++++ DATASET EXCERPTS ++++
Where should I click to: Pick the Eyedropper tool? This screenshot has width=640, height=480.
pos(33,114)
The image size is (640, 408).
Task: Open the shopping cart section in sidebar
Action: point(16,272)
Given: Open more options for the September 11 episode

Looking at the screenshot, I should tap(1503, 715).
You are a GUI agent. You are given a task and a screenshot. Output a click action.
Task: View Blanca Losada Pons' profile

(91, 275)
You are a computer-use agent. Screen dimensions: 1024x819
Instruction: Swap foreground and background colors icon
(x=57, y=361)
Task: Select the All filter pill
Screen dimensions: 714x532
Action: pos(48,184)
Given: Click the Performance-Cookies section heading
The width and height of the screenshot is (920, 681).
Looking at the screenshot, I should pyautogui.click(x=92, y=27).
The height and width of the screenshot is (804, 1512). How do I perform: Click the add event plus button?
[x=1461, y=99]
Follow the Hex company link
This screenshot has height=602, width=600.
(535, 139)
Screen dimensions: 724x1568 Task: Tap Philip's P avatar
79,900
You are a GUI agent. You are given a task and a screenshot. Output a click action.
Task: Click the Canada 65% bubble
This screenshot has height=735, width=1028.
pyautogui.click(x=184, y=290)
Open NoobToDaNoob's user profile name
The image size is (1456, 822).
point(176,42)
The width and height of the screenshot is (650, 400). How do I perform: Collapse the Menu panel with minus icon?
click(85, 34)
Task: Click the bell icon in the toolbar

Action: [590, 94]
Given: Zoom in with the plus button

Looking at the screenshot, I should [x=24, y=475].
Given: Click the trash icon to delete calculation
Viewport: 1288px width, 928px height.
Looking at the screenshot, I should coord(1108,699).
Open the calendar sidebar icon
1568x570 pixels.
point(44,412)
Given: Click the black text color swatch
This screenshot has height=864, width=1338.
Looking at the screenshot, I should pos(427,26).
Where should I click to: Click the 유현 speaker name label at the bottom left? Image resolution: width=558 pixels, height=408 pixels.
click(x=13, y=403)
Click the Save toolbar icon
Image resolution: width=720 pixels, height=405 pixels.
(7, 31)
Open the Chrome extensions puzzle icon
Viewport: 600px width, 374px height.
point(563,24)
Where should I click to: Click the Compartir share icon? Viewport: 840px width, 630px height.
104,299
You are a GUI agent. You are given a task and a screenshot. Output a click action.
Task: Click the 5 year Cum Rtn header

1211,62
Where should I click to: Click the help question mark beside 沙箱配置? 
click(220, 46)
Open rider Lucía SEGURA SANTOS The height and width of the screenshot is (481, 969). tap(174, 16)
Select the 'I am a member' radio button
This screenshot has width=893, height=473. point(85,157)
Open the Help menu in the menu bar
++++
[EXERCISE INSTRUCTIONS] Of the entries above, repeat exactly the lines between the line with "Given: Open more" and the line with "Task: Click the Canada 65% bubble", inclusive, and no others.

[RESPONSE BOX]
Given: Open more options for the September 11 episode

Looking at the screenshot, I should tap(1503, 715).
You are a GUI agent. You are given a task and a screenshot. Output a click action.
Task: View Blanca Losada Pons' profile

(91, 275)
You are a computer-use agent. Screen dimensions: 1024x819
Instruction: Swap foreground and background colors icon
(x=57, y=361)
Task: Select the All filter pill
Screen dimensions: 714x532
Action: pos(48,184)
Given: Click the Performance-Cookies section heading
The width and height of the screenshot is (920, 681).
Looking at the screenshot, I should pyautogui.click(x=92, y=27).
The height and width of the screenshot is (804, 1512). How do I perform: Click the add event plus button?
[x=1461, y=99]
Follow the Hex company link
This screenshot has height=602, width=600.
(535, 139)
Screen dimensions: 724x1568 Task: Tap Philip's P avatar
79,900
You are a GUI agent. You are given a task and a screenshot. Output a click action.
Task: Click the Canada 65% bubble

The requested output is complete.